▶ [Provided text]:
The future role of design


The Kyoto Design Declaration was signed in Kyoto on 28 March 2008 by the Executive Board of Cumulus. The declaration states:

A paradigm shift from technology driven development to human centred development is under way. The focus is shifting from materialistic and visible values to those, which are mental, intellectual and, possibly, less material. An era of ‘cultural productivity’ has commenced, where the importance attributed to modes of life, values and symbols may be greater than that attributed to physical products. Design thinking stands steadfastly at the centre of this continuum. Simultaneously, this development highlights the importance of cultural traditions and the need to extend and revitalize them.”

A few years ago the frog design agency made a similar statement: "in order to create a radical position around sustainability, we need to change our concept of design."

This echoes what I have been saying in my lectures for some time: that the future of design has to lie, not in designing more things, but in the way we do things. Don't design a better car, design a better transport system, or ideally a better lifestyle that does not need transport. It is also exciting to see another message from my lectures, that design has to encompass greater cultural nourishment beyond the more limited, functional, problem fixing role it currently plays. This is design taking on some of the wider responsibilities of art. How many designers know of this declaration? And how can we incorporate it into mainstream design practice?

▶ [Problem 1]: According to the text on the future role of design, who signed the Kyoto Design Declaration?
▶ [Problem 2]: Write out the text on the future role of design word for word, from "This echoes what" down to "mainstream design practice?".

▶ [Data to examine]:
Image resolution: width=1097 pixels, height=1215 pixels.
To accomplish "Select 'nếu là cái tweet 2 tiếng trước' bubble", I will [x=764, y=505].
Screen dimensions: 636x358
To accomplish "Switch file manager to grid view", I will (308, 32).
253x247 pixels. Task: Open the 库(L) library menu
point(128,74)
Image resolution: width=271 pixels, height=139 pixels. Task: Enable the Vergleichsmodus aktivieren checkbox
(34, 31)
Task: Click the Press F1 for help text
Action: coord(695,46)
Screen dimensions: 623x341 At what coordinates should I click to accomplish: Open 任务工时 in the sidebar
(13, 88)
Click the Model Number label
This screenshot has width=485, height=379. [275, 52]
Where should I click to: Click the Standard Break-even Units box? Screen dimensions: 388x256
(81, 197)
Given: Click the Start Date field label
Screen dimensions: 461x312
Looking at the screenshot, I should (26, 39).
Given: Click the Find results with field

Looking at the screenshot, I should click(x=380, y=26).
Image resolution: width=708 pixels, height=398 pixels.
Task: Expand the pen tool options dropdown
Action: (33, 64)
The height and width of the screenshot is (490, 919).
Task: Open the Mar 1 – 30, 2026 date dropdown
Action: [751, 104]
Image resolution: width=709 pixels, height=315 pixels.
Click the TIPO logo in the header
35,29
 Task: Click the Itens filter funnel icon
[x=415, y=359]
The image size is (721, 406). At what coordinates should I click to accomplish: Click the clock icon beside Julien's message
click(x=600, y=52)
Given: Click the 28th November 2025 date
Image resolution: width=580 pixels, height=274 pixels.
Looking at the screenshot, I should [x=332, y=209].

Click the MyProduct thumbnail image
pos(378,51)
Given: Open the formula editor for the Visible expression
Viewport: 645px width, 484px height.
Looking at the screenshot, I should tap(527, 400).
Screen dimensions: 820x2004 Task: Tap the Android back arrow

▶ [Task answer 1]: The Executive Board of Cumulus signed it.

▶ [Task answer 2]:
This echoes what I have been saying in my lectures for some time: that the future of design has to lie, not in designing more things, but in the way we do things. Don't design a better car, design a better transport system, or ideally a better lifestyle that does not need transport. It is also exciting to see another message from my lectures, that design has to encompass greater cultural nourishment beyond the more limited, functional, problem fixing role it currently plays. This is design taking on some of the wider responsibilities of art. How many designers know of this declaration? And how can we incorporate it into mainstream design practice?